What We’re Streaming📱🎧
How YouTube Ate Podcasts and TV
What We’re Reading 📖
World Eaters: How Venture Capital is Cannibalizing the Economy By Catherine Bracy

"The venture capital playbook is causing unique harms to society. And in World Eaters, Catherine Bracy offers a window into the pernicious aspects of VC and shows us how its bad practices are bleeding into all industries, undermining the labor and housing markets and posing unique dangers to the economy at large. VC’s creates a wide, powerful wake that impacts the average consumer just as much as it does investors and entrepreneurs.
In researching this book, Bracy has interviewed founders, fund managers, contract and temp workers in the gig economy, and Limited Partners across the landscape. She learned that the current VC model is not a good fit for the majority of start-ups, and yet, there are too few options for early stage funding outside of VC dollars. And while there are some alternative paths for sustainable, responsible growth, without the help of regulators, there is not much motivation to drive investors from the roulette table that is venture capital.

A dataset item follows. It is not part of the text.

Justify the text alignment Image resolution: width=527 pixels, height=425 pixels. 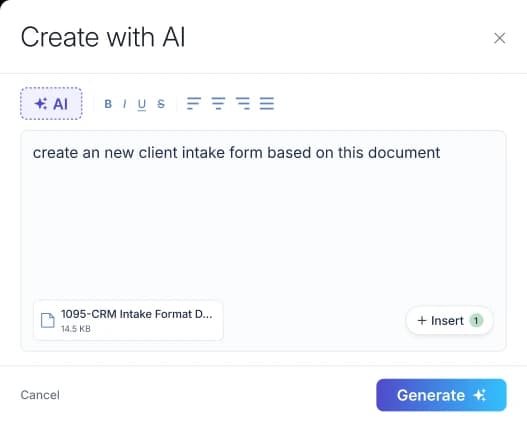coord(267,103)
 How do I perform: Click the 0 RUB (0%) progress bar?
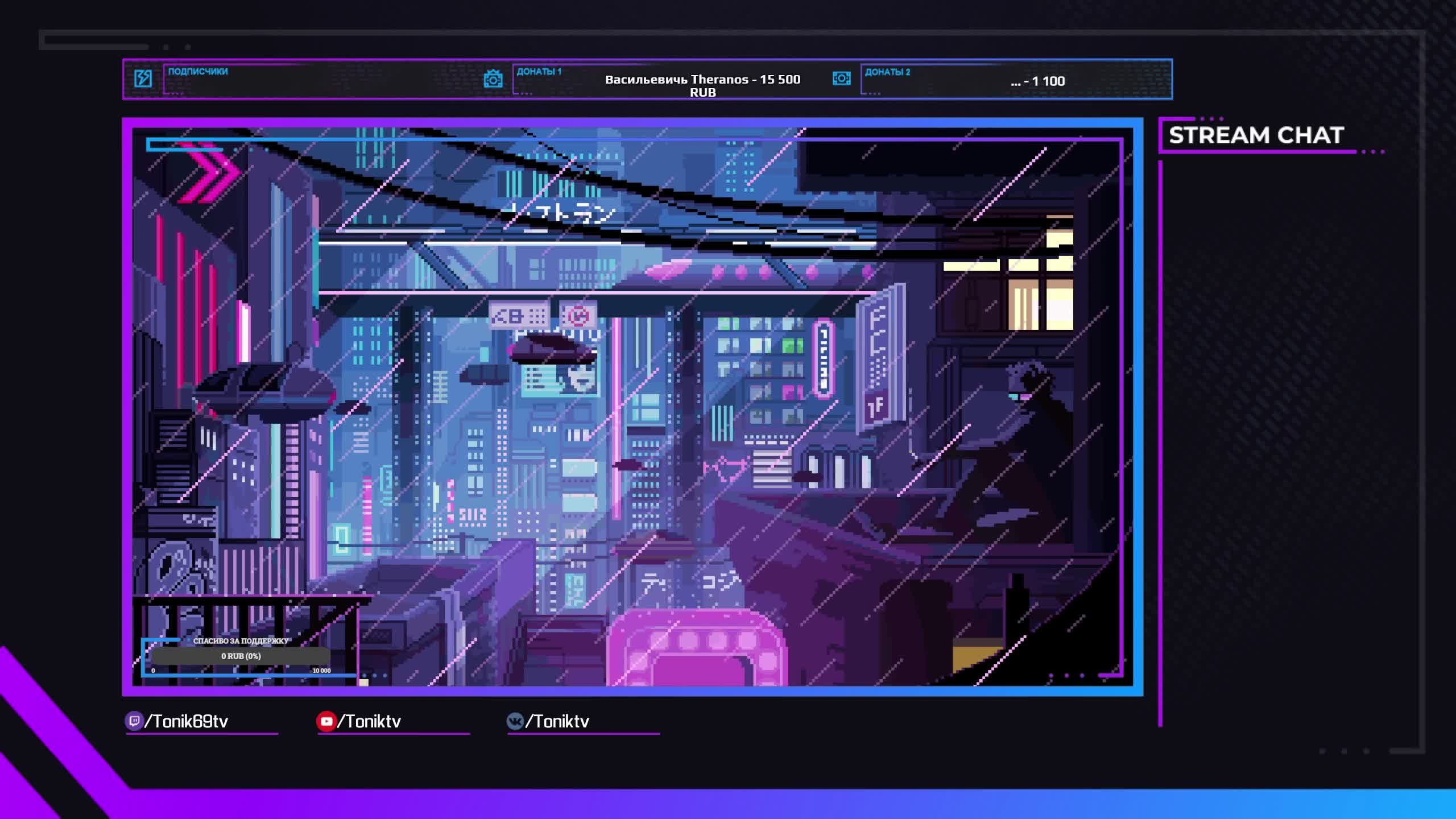coord(241,656)
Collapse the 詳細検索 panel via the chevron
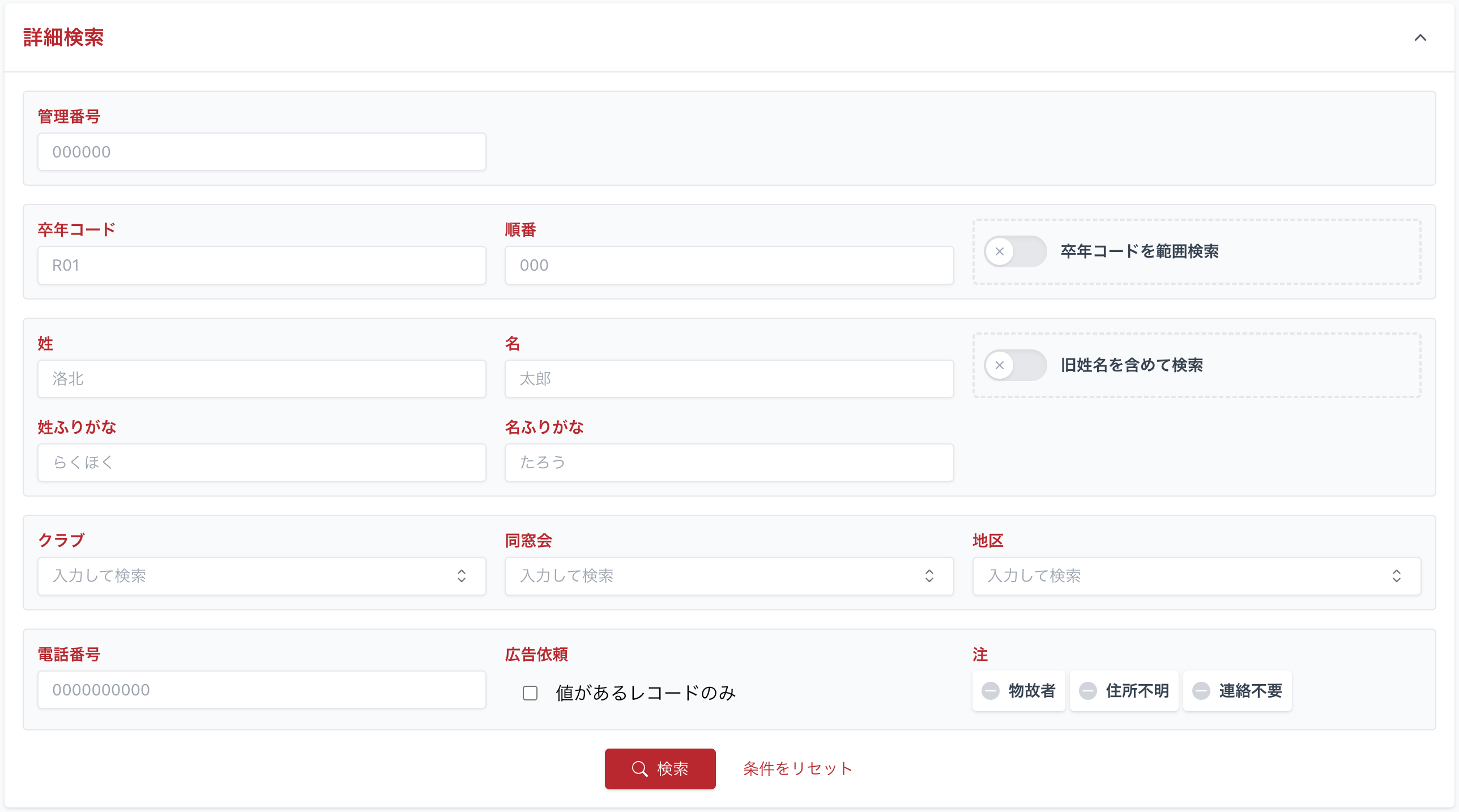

World Eaters is an eye-opening account of the ways that the values of contemporary venture capital hurt founders, consumers, and the market. Bracy’s clear-eyed debut is a must-read for fans of Winners Take All, Super Pumped, and Brotopia, an appealing 'insider / outsider' perspective on Silicon Valley, and those who are fascinated to look under the hood and learn why the modern economy is not working for most of us."